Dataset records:
+ + + + +

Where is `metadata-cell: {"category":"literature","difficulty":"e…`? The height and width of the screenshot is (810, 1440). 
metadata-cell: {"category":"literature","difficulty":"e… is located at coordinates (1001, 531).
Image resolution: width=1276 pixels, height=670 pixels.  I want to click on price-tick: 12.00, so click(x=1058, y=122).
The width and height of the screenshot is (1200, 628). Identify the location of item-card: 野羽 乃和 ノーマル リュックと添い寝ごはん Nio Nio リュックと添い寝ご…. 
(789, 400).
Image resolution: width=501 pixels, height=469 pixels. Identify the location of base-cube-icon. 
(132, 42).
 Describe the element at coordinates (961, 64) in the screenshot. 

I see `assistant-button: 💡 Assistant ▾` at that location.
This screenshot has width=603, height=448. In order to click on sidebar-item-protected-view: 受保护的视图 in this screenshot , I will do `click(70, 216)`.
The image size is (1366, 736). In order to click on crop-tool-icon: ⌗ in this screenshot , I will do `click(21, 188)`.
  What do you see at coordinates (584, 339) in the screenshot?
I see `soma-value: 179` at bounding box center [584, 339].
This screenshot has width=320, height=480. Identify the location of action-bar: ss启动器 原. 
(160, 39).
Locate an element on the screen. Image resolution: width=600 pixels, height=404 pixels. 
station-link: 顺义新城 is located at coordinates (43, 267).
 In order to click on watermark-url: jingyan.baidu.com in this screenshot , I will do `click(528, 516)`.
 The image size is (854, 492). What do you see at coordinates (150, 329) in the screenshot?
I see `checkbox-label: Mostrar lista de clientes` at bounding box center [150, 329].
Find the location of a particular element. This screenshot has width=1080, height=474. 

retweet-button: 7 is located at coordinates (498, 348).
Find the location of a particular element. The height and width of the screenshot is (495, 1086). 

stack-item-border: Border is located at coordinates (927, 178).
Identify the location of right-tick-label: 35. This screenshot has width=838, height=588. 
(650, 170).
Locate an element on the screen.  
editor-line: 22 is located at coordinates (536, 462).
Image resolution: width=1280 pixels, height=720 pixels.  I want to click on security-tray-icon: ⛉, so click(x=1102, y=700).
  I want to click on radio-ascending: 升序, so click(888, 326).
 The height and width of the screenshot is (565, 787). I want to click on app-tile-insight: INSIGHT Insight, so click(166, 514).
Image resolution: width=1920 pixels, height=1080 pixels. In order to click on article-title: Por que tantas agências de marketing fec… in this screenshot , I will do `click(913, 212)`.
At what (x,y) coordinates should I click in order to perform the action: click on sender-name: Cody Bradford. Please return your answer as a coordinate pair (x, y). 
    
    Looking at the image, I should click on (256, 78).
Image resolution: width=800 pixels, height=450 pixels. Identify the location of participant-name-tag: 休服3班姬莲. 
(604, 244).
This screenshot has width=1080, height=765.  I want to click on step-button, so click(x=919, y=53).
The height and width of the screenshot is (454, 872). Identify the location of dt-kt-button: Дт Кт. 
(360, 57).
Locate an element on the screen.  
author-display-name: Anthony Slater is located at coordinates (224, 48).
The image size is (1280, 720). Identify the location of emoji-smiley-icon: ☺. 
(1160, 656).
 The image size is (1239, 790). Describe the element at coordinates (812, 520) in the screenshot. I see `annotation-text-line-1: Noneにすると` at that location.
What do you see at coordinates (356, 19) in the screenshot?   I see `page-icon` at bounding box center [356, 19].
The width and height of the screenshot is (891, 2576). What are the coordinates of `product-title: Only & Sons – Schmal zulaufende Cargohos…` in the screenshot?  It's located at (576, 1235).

+ + + + +

TASK OBJECTIVE
Reproduce, unchanged, the lines of the records above from the line containing "Locate an element on the screen. Image" through the line containing "editor-line: 22 is", including both of those lines.

YOUR SOLUTION
Locate an element on the screen. Image resolution: width=600 pixels, height=404 pixels. 
station-link: 顺义新城 is located at coordinates (43, 267).
 In order to click on watermark-url: jingyan.baidu.com in this screenshot , I will do `click(528, 516)`.
 The image size is (854, 492). What do you see at coordinates (150, 329) in the screenshot?
I see `checkbox-label: Mostrar lista de clientes` at bounding box center [150, 329].
Find the location of a particular element. This screenshot has width=1080, height=474. 

retweet-button: 7 is located at coordinates (498, 348).
Find the location of a particular element. The height and width of the screenshot is (495, 1086). 

stack-item-border: Border is located at coordinates (927, 178).
Identify the location of right-tick-label: 35. This screenshot has width=838, height=588. 
(650, 170).
Locate an element on the screen.  
editor-line: 22 is located at coordinates (536, 462).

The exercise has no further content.